Opponents of research cloning have served an application for a judicial review on the UK's Human Fertilisation and Embryology Authority (HFEA), over its decision to issue the first licence granting permission to create cloned human embryos. The HFEA issued the licence in August 2004, to Newcastle University researchers working on new treatments for diabetes and other diseases. At the time, UK pro-life groups condemned the move, and were reported to be considering a legal challenge to the licence.
Solicitors acting for Peng Voong, of the Lawyer's Christian Fellowship, launched the challenge on 17 November. If the High Court allows the review to go ahead, it would take place next year.
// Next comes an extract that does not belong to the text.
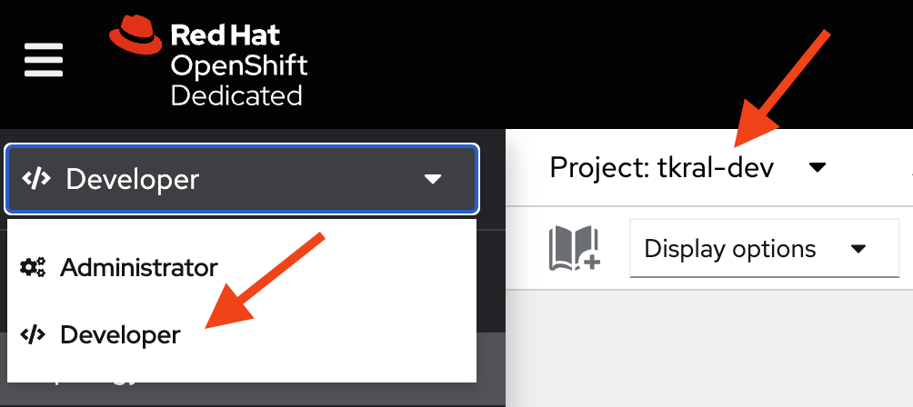
Task: Collapse the Developer perspective switcher
Action: pyautogui.click(x=241, y=179)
Julie Millington, of the Pro-Life Alliance, said the organisation was supporting Voong's challenge. She says that the HFEA did not provide details of the licence prior to its issue, and that the challenge 'will address concerns regarding the lack of transparency in the HFEA's decision-making processes, as well as the legality of the licence itself'.
The Newcastle team wants to use SCNT (somatic cell nuclear transfer), the technique used to create Dolly the sheep, to develop cell-based disease therapies - an approach sometimes called therapeutic cloning. It involves removing the genetic information of an unfertilised egg cell, and replacing it with that of a body cell. The egg cell is then stimulated to start dividing, so that it will produce embryo stem cells (ES cells) - the body's master cells, capable of growing into nearly any type of body cell. By using genetic material from the body cell of a patient, these cells could then be used to replace diseased tissues, without being rejected by the patient's immune system.
Human ES cell research, including therapeutic cloning, was regulated by an amendment made to the Human Fertilisation and Embryology Act in December 2000, when the government voted to allow ES cell research for a wide range of purposes. However, the amendment was initially successfully challenged by a pro-life group in a High Court judicial review, leaving ES cell research unregulated, but only until the High Court decision was overturned in January 2002. In March 2002, a House of Lords select committee gave UK scientists the long-awaited green light to begin new research on human ES cells.
The Pro-Life alliance is now claiming that the licence issued to the Newcastle team does not fulfil the conditions of the HFE Act, since it does not include research into any specified disease. The HFEA has not issued a statement about the challenge, saying it does not comment on legal proceedings. A spokesperson for the Newcastle Human Embryonic Stem Cell Group said: 'We feel that the majority of people in the UK support our work but we accept that everyone has the right to express their views on this issue'.